View Full Version : Aubrey Plaza, Low-Key Generational Icon


TMC
12-17-2022, 09:18 PM
https://slate.com/culture/2022/12/aubrey-plaza-white-lotus-emily-criminal.html

When you think of the face of a generation, your mind goes first to the biggest names, which for millennial actresses might be someone like Jennifer Lawrence or Kristen Stewart. But while Plaza has never anchored a blockbuster franchise or even a major movie hit—unless you count her vocal cameo in Monsters University, her biggest domestic grosser is Judd Apatow’s Funny People, in which she played a supporting part—the 38-year-old has had a knack for choosing roles that seem to connect with something larger about the evolution of her generation, roles that are, to use a word that age cohort has pounded almost into oblivion, iconic. (I acknowledge that if you were to apply this word to Aubrey Plaza in her presence, you would likely be rewarded with an April Ludgate–style eye roll to end all eye rolls.)

It would be reductive to say that Plaza’s playing the same character in everything she does, but her best performances feel as if they spring from the same source. (Think of her as the millennial John Cusack.) Parks and Recreation’s Ludgate and The White Lotus’ Harper aren’t the same person, but you can see how one might have become the other if their life had taken a different turn. Plaza initially became famous for her withering deadpan, the kind that could reduce the hopes of an idealist less determined than Leslie Knope to a smoldering ruin. But as Parks and Rec moved away from The Office’s cringe comedy, we started to see that there was more to April, and to Plaza, than her death-at-a-thousand-paces glare. Her reflexive cynicism was a defense mechanism, and sometimes an offensive weapon, as when her budding standup in Funny People mowed down the skepticism of older male comics with a quip about her “skinny vagina.” But not too far underneath it, and closer to the surface the older both she and her characters got, was an idealistic yearning for a better world, or at least a better life.

Sometimes that idealism tips into delusion, as in Ingrid Goes West, in which Plaza’s character becomes obsessed with Taylor Sloane, a social media influencer played by Elizabeth Olsen.
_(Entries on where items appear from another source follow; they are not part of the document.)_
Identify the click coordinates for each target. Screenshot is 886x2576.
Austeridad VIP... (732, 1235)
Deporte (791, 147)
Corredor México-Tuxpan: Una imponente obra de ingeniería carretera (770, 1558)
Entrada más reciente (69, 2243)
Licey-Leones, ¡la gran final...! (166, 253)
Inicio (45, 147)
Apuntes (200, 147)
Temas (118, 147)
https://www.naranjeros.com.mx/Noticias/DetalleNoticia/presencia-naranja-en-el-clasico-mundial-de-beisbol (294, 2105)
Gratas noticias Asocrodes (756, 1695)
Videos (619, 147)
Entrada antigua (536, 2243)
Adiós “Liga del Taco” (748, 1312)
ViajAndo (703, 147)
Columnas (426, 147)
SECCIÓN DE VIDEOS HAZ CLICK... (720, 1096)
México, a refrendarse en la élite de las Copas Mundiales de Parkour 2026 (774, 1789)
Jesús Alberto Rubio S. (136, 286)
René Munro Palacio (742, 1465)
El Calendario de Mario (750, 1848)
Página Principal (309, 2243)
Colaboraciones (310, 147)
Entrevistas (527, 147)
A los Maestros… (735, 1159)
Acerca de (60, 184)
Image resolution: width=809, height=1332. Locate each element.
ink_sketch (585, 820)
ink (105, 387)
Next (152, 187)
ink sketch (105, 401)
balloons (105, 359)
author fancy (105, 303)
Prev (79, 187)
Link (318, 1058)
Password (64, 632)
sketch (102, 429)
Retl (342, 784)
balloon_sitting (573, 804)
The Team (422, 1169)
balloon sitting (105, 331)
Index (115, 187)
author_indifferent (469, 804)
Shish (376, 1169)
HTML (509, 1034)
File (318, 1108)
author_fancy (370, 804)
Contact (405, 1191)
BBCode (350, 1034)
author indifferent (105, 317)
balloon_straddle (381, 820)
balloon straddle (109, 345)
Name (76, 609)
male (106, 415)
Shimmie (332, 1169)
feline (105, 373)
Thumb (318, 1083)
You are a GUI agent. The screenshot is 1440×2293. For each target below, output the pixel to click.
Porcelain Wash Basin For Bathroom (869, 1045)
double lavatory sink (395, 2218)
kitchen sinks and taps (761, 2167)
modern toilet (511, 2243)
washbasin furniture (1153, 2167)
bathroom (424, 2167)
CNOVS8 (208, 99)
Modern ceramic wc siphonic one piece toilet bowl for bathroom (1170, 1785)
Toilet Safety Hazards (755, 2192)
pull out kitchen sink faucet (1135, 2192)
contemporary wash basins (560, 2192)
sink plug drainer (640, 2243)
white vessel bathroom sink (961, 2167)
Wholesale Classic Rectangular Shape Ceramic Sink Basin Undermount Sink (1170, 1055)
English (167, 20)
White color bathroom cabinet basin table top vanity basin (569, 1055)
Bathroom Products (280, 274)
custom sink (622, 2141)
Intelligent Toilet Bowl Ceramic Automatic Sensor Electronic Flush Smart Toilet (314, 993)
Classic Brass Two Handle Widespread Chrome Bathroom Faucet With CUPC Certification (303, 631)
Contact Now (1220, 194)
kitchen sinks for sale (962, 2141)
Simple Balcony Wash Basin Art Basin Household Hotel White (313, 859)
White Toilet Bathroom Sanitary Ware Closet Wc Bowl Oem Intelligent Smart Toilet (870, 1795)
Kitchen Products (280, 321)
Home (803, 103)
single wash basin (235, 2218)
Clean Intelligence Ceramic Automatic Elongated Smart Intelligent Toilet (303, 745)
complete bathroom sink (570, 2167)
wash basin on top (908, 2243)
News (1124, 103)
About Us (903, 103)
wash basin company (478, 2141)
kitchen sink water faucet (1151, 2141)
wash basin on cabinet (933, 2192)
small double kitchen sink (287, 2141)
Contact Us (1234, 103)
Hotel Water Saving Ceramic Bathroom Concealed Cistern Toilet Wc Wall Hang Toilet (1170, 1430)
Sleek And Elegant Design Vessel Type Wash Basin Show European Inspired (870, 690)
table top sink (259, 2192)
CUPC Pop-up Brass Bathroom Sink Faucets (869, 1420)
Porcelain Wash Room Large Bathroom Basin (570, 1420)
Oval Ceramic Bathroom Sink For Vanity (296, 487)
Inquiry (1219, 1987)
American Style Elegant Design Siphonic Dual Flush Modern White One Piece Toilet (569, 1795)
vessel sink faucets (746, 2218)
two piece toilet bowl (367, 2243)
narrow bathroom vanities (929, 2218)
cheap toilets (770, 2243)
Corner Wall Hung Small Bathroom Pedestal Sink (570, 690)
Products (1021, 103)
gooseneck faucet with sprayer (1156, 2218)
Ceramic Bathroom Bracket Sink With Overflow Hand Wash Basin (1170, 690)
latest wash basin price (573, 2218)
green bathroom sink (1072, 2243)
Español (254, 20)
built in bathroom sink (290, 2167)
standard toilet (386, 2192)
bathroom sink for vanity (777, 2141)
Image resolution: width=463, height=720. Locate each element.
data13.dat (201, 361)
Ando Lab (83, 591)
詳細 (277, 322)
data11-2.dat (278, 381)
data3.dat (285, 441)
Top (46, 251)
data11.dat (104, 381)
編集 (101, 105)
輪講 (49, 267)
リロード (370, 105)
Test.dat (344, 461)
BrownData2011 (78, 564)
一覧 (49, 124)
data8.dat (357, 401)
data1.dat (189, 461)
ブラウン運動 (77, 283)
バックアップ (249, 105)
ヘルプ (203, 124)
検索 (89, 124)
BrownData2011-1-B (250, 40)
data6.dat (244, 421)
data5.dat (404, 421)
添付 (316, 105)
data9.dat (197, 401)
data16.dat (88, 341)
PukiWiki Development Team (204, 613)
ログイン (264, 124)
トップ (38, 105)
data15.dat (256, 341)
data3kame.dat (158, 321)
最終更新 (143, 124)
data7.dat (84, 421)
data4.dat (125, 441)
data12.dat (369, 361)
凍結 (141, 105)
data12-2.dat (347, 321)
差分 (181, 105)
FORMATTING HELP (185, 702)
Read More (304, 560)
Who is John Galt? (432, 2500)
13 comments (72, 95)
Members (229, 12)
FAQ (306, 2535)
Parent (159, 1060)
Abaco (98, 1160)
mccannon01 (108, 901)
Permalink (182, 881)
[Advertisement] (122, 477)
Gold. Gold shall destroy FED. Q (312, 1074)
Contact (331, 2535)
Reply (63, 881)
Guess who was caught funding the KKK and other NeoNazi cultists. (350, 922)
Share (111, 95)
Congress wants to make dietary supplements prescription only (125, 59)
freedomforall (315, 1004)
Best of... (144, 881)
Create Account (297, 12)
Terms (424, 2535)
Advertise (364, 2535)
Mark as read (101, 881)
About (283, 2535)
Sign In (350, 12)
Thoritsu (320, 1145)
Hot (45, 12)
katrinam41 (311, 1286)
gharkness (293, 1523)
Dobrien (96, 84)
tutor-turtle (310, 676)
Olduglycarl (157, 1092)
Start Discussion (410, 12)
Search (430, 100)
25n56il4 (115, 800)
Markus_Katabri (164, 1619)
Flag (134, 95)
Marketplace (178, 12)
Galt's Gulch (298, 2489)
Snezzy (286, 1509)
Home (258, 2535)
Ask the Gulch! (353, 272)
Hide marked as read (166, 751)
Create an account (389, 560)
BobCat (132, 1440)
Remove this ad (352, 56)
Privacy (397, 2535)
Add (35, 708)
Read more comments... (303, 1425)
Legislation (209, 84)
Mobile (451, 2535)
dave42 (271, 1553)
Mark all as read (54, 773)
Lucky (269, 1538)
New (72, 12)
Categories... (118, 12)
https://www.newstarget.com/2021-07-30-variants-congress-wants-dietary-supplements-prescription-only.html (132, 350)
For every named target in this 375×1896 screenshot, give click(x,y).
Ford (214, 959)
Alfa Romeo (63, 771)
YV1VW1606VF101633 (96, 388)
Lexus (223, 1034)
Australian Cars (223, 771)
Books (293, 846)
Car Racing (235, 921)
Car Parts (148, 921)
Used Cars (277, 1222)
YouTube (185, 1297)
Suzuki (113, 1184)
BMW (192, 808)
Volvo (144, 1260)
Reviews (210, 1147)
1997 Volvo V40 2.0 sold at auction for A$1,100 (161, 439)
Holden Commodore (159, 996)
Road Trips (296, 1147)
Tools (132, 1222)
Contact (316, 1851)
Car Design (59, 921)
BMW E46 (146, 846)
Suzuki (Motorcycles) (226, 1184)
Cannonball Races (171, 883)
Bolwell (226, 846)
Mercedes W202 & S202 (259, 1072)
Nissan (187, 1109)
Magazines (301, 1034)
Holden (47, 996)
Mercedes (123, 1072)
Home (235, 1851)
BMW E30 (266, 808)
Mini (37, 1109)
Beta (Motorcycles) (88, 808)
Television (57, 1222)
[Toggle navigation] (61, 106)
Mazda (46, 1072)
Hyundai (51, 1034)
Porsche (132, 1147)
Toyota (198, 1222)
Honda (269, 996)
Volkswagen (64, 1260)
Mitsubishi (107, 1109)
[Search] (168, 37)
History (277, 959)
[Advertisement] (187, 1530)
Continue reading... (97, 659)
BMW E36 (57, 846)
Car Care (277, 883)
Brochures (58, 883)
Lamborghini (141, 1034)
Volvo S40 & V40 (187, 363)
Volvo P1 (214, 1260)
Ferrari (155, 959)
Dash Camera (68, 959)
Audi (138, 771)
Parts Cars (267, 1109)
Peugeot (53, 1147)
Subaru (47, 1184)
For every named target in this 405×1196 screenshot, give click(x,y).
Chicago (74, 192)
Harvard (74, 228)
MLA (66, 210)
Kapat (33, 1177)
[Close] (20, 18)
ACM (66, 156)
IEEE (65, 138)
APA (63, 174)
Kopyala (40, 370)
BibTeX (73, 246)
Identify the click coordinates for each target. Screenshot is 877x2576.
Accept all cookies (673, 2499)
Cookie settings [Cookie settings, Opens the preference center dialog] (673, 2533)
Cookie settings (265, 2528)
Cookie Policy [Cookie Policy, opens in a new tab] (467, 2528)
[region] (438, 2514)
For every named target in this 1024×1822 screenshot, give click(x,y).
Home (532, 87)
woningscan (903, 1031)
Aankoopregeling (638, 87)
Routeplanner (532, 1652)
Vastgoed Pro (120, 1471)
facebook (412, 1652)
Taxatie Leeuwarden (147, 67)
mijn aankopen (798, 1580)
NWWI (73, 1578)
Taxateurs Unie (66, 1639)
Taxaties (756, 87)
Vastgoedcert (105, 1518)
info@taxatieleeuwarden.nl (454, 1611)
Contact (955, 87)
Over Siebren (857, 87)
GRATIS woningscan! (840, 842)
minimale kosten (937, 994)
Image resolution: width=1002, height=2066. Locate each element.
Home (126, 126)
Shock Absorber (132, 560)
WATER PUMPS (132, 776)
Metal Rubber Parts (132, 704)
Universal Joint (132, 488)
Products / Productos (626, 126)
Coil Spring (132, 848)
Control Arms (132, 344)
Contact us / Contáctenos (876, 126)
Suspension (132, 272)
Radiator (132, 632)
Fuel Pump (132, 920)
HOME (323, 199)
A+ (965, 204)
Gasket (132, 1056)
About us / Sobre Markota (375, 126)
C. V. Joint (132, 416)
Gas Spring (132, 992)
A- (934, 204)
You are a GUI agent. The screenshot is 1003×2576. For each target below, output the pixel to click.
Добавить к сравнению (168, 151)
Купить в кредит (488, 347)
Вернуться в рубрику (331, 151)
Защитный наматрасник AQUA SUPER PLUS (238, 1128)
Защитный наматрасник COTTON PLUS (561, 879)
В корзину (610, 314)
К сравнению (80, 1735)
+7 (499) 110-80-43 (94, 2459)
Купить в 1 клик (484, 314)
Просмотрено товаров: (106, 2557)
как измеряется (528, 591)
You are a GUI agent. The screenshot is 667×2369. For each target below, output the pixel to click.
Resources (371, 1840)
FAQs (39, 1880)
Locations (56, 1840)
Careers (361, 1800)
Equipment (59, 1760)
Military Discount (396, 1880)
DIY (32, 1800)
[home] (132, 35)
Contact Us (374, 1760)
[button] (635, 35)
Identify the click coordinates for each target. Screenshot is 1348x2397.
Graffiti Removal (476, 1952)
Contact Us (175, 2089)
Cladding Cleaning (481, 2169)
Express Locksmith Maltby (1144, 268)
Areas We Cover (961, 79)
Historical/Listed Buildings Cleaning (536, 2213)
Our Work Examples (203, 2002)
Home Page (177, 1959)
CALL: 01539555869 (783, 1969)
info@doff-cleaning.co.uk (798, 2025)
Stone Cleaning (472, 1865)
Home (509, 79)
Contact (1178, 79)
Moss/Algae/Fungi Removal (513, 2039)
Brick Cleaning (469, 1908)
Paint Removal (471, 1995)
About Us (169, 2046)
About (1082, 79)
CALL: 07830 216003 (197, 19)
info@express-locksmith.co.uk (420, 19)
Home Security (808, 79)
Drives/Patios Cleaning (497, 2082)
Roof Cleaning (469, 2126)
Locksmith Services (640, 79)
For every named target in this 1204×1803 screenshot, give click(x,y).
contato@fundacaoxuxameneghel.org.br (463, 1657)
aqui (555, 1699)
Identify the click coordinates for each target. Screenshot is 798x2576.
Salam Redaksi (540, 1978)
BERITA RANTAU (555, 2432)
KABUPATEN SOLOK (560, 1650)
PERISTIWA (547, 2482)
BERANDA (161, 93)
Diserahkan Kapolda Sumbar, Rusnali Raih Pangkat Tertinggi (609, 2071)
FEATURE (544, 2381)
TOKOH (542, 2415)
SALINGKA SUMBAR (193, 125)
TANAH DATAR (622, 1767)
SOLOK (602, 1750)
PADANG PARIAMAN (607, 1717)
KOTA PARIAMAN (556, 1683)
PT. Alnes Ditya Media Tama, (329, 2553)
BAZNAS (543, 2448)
Ingrid is like April turned inside-out, as vulnerable as the latter is guarded, and though she’s a fluid liar, ingratiating her way into Taylor’s life through a series of ruses, she’s not calculating or self-possessed enough to plan for the long term. All she wants is to feel as if someone important knows that she exists, although her definition of important has been entirely thrown out of whack by the skin-deep nature of online validation. The character is never formally diagnosed with borderline personality disorder, but plenty of viewers have picked up on the signs, and at the very least it’s clear she has serious mental health issues, as well as a complete lack of anyone in her life to tell her she needs help.

Yong Fang
12-18-2022, 04:56 AM
Have you seen pictures of her with BLONDE hair? I wanted to go "Baby, why the hell did you do that??" But I like dark hair on women.